I want to add a new column to my data.table. This column should contain the min of two other columns of all rows that satisfy a certain condition. An example with a data.table looking like this:
library(data.table)
DT <- data.table(pattern=c("A", "A & B", "A & B & C", "A & C & D"),
value1=c(1, 2, 3, 4),
value2=c(5, 6, 7, 8)
)
pattern value1 value2
1: A 1 5
2: A & B 2 6
3: A & B & C 3 7
4: A & C & D 4 8
For every row x and every row i, where the pattern[x] is a sub-pattern of pattern[i] I want to perform a calculation like:
min((value1[i]-value1[x])/(value1[i]/value2[i]-value1[x]/value2[x]))
Because the patterns have a similar order I am able to retrieve the sub-patterns using a regex and replacing the "&" by a wildcard ".*" and checking if it is not the pattern itself. Hence I am able use a for-loop on each row:
setkey(DT,pattern)
for(i in 1:nrow(DT)) {
DT[i, foo:=DT[grepl(gsub("&",".*",DT[i]$pattern,fixed=TRUE),pattern) & DT[i]$pattern!=pattern,
ifelse(.N==0,
NA,
min((DT[i]$value1-value1)/(DT[i]$value1/DT[i]$value2-value1/value2)))]]
}
Unfortunately the dataset is rather large and the for-loop is horribly slow on this dataset. I hope somebody can help me with some data.table magic I don't know off to solve this issue.

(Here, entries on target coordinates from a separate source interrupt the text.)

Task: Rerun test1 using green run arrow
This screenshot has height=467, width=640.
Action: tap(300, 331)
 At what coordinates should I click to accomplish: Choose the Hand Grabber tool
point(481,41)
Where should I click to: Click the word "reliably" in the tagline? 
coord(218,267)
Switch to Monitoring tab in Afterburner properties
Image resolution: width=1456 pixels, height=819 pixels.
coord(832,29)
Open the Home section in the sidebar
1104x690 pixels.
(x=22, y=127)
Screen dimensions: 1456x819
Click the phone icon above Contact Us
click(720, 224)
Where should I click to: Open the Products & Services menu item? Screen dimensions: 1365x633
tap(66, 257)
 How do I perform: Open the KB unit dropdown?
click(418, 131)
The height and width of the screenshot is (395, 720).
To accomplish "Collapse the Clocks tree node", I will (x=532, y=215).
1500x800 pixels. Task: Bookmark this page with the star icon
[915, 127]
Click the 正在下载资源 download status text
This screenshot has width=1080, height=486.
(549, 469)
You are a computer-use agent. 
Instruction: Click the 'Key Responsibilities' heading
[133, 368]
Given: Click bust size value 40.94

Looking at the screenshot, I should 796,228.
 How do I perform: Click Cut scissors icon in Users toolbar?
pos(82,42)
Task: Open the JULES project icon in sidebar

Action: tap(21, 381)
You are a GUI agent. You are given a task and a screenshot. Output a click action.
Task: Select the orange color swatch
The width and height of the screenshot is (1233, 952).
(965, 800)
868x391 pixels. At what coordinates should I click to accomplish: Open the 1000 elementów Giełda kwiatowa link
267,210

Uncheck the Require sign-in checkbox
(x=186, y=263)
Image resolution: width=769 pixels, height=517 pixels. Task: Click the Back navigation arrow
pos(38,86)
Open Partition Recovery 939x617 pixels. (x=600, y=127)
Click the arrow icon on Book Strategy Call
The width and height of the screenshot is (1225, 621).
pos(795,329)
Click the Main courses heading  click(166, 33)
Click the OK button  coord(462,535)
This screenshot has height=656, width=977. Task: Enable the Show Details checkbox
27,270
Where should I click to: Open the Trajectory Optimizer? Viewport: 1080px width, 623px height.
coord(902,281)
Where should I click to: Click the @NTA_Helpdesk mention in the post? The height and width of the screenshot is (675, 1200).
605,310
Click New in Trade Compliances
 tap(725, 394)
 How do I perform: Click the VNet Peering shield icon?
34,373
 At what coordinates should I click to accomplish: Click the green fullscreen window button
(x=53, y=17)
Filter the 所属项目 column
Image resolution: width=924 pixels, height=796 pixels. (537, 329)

In essence my question is rather similar to this one, but the string-formatted patterns are given, hence I cannot use range joins.
Background: The patterns are output from association rule mining, for instance {onion & potatoes => burger}. There are thousands of different items (like A,B,C & D in the example). I try to add a statistical measure to find out how a rule relates to its sub-rules.